Reproduce each of the following lines verbatim, in the order given.

+===+

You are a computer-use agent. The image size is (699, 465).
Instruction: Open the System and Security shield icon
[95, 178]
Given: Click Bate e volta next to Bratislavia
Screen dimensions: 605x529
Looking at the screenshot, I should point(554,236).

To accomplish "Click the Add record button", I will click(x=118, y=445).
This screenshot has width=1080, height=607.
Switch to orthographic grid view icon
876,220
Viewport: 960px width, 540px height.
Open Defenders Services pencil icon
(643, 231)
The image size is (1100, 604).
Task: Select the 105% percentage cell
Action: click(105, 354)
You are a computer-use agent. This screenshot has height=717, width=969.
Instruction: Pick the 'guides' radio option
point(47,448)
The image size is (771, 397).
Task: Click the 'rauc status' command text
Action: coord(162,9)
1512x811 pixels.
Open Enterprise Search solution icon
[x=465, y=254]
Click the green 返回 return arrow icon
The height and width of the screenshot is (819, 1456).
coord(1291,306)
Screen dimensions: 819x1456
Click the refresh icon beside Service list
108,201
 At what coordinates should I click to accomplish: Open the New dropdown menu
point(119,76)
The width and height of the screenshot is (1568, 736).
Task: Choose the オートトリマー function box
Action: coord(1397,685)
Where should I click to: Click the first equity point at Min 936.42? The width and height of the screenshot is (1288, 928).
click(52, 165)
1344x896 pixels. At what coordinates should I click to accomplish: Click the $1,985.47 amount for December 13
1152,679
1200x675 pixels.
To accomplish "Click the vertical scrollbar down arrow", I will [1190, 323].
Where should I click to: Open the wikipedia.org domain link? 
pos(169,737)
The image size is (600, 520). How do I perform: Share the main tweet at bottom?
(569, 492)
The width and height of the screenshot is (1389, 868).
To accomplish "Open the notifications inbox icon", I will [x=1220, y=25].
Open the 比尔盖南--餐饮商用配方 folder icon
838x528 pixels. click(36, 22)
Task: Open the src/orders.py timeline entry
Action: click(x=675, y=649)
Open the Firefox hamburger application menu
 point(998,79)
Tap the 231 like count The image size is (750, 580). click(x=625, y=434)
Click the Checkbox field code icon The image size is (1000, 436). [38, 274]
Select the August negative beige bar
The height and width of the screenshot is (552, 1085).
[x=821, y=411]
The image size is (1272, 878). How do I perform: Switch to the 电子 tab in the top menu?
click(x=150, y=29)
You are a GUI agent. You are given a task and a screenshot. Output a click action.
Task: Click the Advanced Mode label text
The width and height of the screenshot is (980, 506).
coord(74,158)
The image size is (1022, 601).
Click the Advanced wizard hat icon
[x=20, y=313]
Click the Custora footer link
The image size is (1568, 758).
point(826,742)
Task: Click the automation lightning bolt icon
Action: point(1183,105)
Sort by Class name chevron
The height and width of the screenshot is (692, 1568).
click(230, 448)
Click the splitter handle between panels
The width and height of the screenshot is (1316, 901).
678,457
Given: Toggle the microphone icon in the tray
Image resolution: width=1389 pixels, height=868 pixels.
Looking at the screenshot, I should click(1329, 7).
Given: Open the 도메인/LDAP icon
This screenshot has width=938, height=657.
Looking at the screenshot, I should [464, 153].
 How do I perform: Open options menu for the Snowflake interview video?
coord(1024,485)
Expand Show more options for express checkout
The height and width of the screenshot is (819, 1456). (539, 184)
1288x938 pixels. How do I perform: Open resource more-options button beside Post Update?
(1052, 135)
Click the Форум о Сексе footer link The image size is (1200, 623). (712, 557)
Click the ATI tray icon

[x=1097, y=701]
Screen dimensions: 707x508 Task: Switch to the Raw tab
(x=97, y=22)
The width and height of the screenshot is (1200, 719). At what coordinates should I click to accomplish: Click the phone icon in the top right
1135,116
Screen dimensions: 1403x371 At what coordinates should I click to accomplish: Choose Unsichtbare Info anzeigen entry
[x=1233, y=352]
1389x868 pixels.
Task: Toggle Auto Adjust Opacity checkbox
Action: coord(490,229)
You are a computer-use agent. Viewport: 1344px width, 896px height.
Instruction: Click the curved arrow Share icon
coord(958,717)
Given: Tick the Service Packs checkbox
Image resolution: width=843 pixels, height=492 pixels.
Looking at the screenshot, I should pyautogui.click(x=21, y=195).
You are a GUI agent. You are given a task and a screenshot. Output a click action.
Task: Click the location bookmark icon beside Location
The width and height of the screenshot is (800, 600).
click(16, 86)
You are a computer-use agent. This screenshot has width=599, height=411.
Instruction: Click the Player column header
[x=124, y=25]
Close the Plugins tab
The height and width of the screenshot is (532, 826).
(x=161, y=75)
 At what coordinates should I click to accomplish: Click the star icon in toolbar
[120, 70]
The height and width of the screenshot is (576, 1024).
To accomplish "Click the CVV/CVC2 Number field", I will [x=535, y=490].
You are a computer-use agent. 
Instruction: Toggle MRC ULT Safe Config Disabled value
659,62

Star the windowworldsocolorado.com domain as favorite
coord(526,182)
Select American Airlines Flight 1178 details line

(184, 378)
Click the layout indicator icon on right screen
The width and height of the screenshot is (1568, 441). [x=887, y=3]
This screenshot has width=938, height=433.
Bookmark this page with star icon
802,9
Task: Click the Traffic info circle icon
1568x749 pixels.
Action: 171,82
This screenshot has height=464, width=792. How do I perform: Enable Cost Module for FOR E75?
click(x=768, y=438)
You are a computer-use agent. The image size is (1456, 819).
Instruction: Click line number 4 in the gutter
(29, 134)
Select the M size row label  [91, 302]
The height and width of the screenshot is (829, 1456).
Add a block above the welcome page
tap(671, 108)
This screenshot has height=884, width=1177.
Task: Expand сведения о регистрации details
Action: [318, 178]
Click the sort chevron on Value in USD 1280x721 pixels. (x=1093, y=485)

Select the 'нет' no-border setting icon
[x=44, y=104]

+===+

## EXPECTED OUTPUT:
You are a computer-use agent. The image size is (699, 465).
Instruction: Open the System and Security shield icon
[95, 178]
Given: Click Bate e volta next to Bratislavia
Screen dimensions: 605x529
Looking at the screenshot, I should point(554,236).

To accomplish "Click the Add record button", I will click(x=118, y=445).
This screenshot has width=1080, height=607.
Switch to orthographic grid view icon
876,220
Viewport: 960px width, 540px height.
Open Defenders Services pencil icon
(643, 231)
The image size is (1100, 604).
Task: Select the 105% percentage cell
Action: click(105, 354)
You are a computer-use agent. This screenshot has height=717, width=969.
Instruction: Pick the 'guides' radio option
point(47,448)
The image size is (771, 397).
Task: Click the 'rauc status' command text
Action: coord(162,9)
1512x811 pixels.
Open Enterprise Search solution icon
[x=465, y=254]
Click the green 返回 return arrow icon
The height and width of the screenshot is (819, 1456).
coord(1291,306)
Screen dimensions: 819x1456
Click the refresh icon beside Service list
108,201
 At what coordinates should I click to accomplish: Open the New dropdown menu
point(119,76)
The width and height of the screenshot is (1568, 736).
Task: Choose the オートトリマー function box
Action: coord(1397,685)
Where should I click to: Click the first equity point at Min 936.42? The width and height of the screenshot is (1288, 928).
click(52, 165)
1344x896 pixels. At what coordinates should I click to accomplish: Click the $1,985.47 amount for December 13
1152,679
1200x675 pixels.
To accomplish "Click the vertical scrollbar down arrow", I will [1190, 323].
Where should I click to: Open the wikipedia.org domain link? 
pos(169,737)
The image size is (600, 520). How do I perform: Share the main tweet at bottom?
(569, 492)
The width and height of the screenshot is (1389, 868).
To accomplish "Open the notifications inbox icon", I will [x=1220, y=25].
Open the 比尔盖南--餐饮商用配方 folder icon
838x528 pixels. click(36, 22)
Task: Open the src/orders.py timeline entry
Action: click(x=675, y=649)
Open the Firefox hamburger application menu
 point(998,79)
Tap the 231 like count The image size is (750, 580). click(x=625, y=434)
Click the Checkbox field code icon The image size is (1000, 436). [38, 274]
Select the August negative beige bar
The height and width of the screenshot is (552, 1085).
[x=821, y=411]
The image size is (1272, 878). How do I perform: Switch to the 电子 tab in the top menu?
click(x=150, y=29)
You are a GUI agent. You are given a task and a screenshot. Output a click action.
Task: Click the Advanced Mode label text
The width and height of the screenshot is (980, 506).
coord(74,158)
The image size is (1022, 601).
Click the Advanced wizard hat icon
[x=20, y=313]
Click the Custora footer link
The image size is (1568, 758).
point(826,742)
Task: Click the automation lightning bolt icon
Action: point(1183,105)
Sort by Class name chevron
The height and width of the screenshot is (692, 1568).
click(230, 448)
Click the splitter handle between panels
The width and height of the screenshot is (1316, 901).
678,457
Given: Toggle the microphone icon in the tray
Image resolution: width=1389 pixels, height=868 pixels.
Looking at the screenshot, I should click(1329, 7).
Given: Open the 도메인/LDAP icon
This screenshot has width=938, height=657.
Looking at the screenshot, I should [464, 153].
 How do I perform: Open options menu for the Snowflake interview video?
coord(1024,485)
Expand Show more options for express checkout
The height and width of the screenshot is (819, 1456). (539, 184)
1288x938 pixels. How do I perform: Open resource more-options button beside Post Update?
(1052, 135)
Click the Форум о Сексе footer link The image size is (1200, 623). (712, 557)
Click the ATI tray icon

[x=1097, y=701]
Screen dimensions: 707x508 Task: Switch to the Raw tab
(x=97, y=22)
The width and height of the screenshot is (1200, 719). At what coordinates should I click to accomplish: Click the phone icon in the top right
1135,116
Screen dimensions: 1403x371 At what coordinates should I click to accomplish: Choose Unsichtbare Info anzeigen entry
[x=1233, y=352]
1389x868 pixels.
Task: Toggle Auto Adjust Opacity checkbox
Action: coord(490,229)
You are a computer-use agent. Viewport: 1344px width, 896px height.
Instruction: Click the curved arrow Share icon
coord(958,717)
Given: Tick the Service Packs checkbox
Image resolution: width=843 pixels, height=492 pixels.
Looking at the screenshot, I should pyautogui.click(x=21, y=195).
You are a GUI agent. You are given a task and a screenshot. Output a click action.
Task: Click the location bookmark icon beside Location
The width and height of the screenshot is (800, 600).
click(16, 86)
You are a computer-use agent. This screenshot has width=599, height=411.
Instruction: Click the Player column header
[x=124, y=25]
Close the Plugins tab
The height and width of the screenshot is (532, 826).
(x=161, y=75)
 At what coordinates should I click to accomplish: Click the star icon in toolbar
[120, 70]
The height and width of the screenshot is (576, 1024).
To accomplish "Click the CVV/CVC2 Number field", I will [x=535, y=490].
You are a computer-use agent. 
Instruction: Toggle MRC ULT Safe Config Disabled value
659,62

Star the windowworldsocolorado.com domain as favorite
coord(526,182)
Select American Airlines Flight 1178 details line

(184, 378)
Click the layout indicator icon on right screen
The width and height of the screenshot is (1568, 441). [x=887, y=3]
This screenshot has width=938, height=433.
Bookmark this page with star icon
802,9
Task: Click the Traffic info circle icon
1568x749 pixels.
Action: 171,82
This screenshot has height=464, width=792. How do I perform: Enable Cost Module for FOR E75?
click(x=768, y=438)
You are a computer-use agent. The image size is (1456, 819).
Instruction: Click line number 4 in the gutter
(29, 134)
Select the M size row label  [91, 302]
The height and width of the screenshot is (829, 1456).
Add a block above the welcome page
tap(671, 108)
This screenshot has height=884, width=1177.
Task: Expand сведения о регистрации details
Action: [318, 178]
Click the sort chevron on Value in USD 1280x721 pixels. (x=1093, y=485)

Select the 'нет' no-border setting icon
[x=44, y=104]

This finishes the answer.